In un album ineccepibile dalla prima all’ultima nota, non può non essere perfetta anche la copertina, la prima dei Genesis dai tempi di “Trespass” (1970) a non esser firmata dal fido illustratore Paul Whitehead. È il ritratto di una figura maschile dal colorito verdastro che sonnecchia su una panchina mentre una donna con ombrellino parasole gli tende la mano; a fianco della panchina un forcone e un tosaerba, dietro, due file parallele di siepi che si allungano verso l’orizzonte. Trattasi di “The Dream”, dipinto di Betty Swanwick, una “Miss Marple del pennello”, secondo Peter Gabriel, “piena di vita, molto acuta e maliziosa”. Impossibilitata a creare una nuova opera in poco tempo, la pittrice rielabora per i Genesis un suo quadro esposto alla Royal Academy a Londra, aggiungendovi una falciatrice, in riferimento al testo di “I Know What I Like”. Una iconografia assolutamente in linea con lo spirito narrativo del disco, destinata a rimanere tra le cover art più celebri della storia del rock.

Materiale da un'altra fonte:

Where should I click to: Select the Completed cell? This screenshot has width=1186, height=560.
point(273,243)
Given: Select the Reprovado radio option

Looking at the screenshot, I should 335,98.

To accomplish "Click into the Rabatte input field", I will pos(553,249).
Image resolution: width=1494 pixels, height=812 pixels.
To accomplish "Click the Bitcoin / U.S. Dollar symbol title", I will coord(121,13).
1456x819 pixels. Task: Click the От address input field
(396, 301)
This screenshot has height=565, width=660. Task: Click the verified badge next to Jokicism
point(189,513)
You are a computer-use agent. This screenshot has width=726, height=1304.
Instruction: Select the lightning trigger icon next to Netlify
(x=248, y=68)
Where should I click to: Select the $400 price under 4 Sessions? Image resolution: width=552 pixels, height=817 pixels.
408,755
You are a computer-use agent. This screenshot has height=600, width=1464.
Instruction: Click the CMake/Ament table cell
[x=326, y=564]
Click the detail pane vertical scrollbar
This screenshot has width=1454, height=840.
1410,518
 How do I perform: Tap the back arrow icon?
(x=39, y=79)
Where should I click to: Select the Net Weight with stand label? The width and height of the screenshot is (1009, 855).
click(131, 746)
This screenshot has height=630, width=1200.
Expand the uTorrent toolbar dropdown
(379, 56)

I Genesis, con le loro sonorità romantiche e barocche, avevano già ampiamente dimostrato il loro talento. Ma nel 1973 riescono a consacrarsi in maniera definitiva, suggellando uno stile che resterà tra i più influenti e imitati dell’intera galassia prog. Più rifinito e accurato dei predecessori, anche grazie alla produzione di John Burns, “Selling England By The Pound” riuscirà a sfondare nel Regno Unito, dove scalerà le classifiche fino al terzo posto (con "I Know What I Like” primo singolo della band a varcare le soglie della Top 30), mentre negli Stati Uniti – come sempre assai poco ricettivi nei confronti del prog – si fermerà in settantesima posizione.
La critica, invece, quasi all’unanimità, gli tributerà entusiastici peana, destinati – come spesso si confà ai capolavori – ad aumentare con il passare degli anni, a scapito di quei pochi scettici di allora, che finiranno tardivamente col ravvedersi. E se è vero che quella stagione e quello spirito sembrano ormai sepolti sotto la naftalina del tempo, oggi più che mai, in tempi di Brexit e di pericolose derive sovraniste, il grido “Can you tell me were my country lies?” risuona forte come e più di allora.